:: Saved entries ::
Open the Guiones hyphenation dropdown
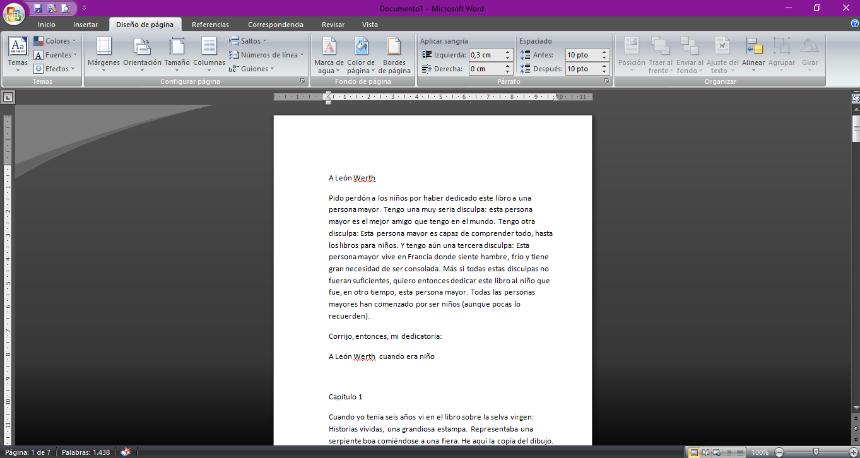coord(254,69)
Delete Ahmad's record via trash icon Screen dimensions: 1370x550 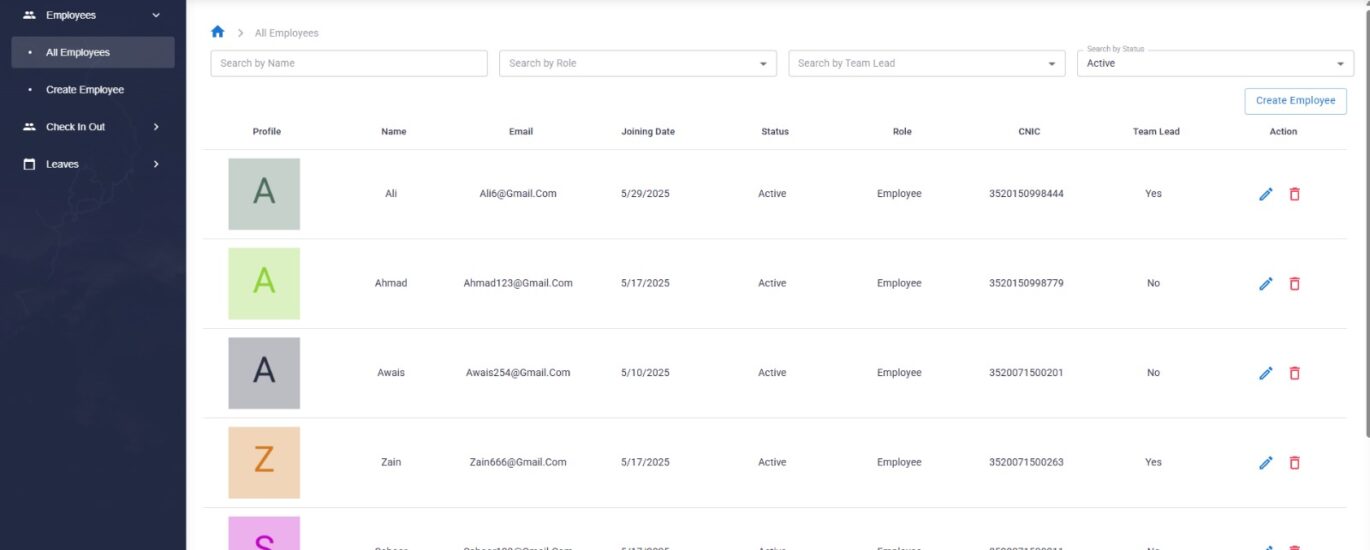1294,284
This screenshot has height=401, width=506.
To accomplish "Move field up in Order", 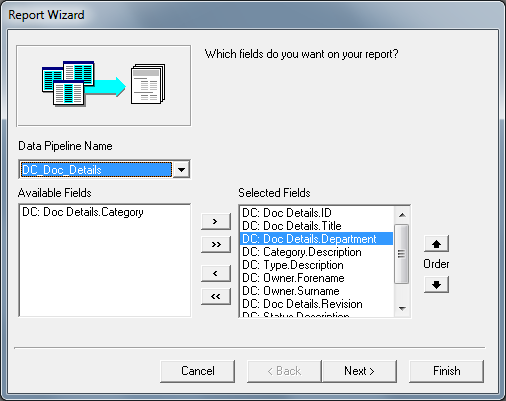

:: TASK ITEM ::
Transcribe exactly the lines from the one containing "This screenshot has height=401, width=506." through the last line of the records above, and nothing else. Leave out the pictures.

:: SOLUTION TO THIS PROBLEM ::
This screenshot has height=401, width=506.
To accomplish "Move field up in Order", 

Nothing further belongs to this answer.